Our View: City should provide GUSD with building permits,
too
The Gilroy Unified School District is facing a nearly $7 million deficit between projects promised in Measure I and the price tag that wish list carries.

Clearly, it’s time to prioritize. It’s never pleasant process, but increasing costs make it necessary for GUSD trustees to decide which items on the Measure I project list are most important, and which must be cut.

Already projects have been canceled, including a $3 million multipurpose room for Brownell Middle School and $10 million in modernization projects slated for Mt. Madonna High school. But it seems that’s not enough.

Identifying which projects stay and which projects go is a matter of setting priorities. We believe that building a second high school should be the district’s top priority. Relieving overcrowding at Gilroy High School is simply the most important facilities-related change to improve academic performance among Gilroy’s public high school students.

Leveling the facilities playing field is a nice goal. Building a second high school is an absolute necessity.

After dealing with that community demand, then school board members must look at the rest of the Measure I project list, prioritize the items and cut the lowest-priority projects until the $69 million bond revenues will cover the revised cost estimates.

The City of Gilroy could help the school district close the funding gap, too. Certainly our community’s schools should be far more important than Bonfante Gardens, which the city bent over backwards for when the park faced the very real prospect of a sheriff’s sale to satisfy bondholders.

The city should quickly rezone and provide housing allotments for the 10-acre Las Animas Elementary School site. Doing so would greatly increase the value of the property, thus increasing GUSD revenue from the sale of the school site. Doing so would benefit not only GUSD’s coffers, but residents and property owners in the community as well by improving their school facilities, students’ academic performance and city property values.

If the City Council dilly- dallys on this request, shame, shame! Would Gilroy really scrap development rules for a faltering amusement park, then deny the school district in its hour of need?

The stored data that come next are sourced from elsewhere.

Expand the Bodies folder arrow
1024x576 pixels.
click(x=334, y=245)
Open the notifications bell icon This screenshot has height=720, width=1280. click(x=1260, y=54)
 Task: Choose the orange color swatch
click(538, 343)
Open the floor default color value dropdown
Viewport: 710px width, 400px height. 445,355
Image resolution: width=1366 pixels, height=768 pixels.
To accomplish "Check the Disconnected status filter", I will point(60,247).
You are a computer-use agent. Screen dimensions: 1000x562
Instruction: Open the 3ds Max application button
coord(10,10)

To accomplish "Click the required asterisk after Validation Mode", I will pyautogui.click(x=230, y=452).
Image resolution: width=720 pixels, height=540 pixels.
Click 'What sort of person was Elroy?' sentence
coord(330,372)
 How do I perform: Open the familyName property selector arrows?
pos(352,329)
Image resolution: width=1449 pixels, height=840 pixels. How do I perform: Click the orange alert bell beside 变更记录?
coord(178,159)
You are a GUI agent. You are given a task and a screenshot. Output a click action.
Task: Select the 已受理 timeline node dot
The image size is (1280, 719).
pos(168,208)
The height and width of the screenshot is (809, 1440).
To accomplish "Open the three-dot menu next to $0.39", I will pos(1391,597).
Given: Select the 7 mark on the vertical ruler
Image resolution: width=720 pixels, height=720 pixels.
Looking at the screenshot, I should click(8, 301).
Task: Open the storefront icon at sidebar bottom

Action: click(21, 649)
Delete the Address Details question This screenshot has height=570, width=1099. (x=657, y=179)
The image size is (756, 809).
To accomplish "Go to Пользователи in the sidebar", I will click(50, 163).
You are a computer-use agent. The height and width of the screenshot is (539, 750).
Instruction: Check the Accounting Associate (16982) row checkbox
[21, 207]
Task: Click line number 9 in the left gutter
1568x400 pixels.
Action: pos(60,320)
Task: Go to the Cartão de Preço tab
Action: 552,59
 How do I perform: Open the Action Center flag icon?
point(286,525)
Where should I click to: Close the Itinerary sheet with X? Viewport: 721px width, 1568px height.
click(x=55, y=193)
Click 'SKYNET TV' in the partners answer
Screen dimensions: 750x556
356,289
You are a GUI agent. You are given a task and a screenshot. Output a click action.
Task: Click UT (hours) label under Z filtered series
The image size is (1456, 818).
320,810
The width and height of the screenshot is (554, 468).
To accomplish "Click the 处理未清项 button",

If so, the Council has a serious collective priority disorder.

But back to the main point: By setting priorities, committing to the critical importance of building a new high school, and with interagency cooperation, we can close the nearly $7 million facilities budget gap and achieve the best facilities that $69 million in Measure I bond money can buy.

If school officials are thinking of another bond measure prior to completing the second high school, they should think again. Build Christopher High School as the voters endorsed, then we’ll talk.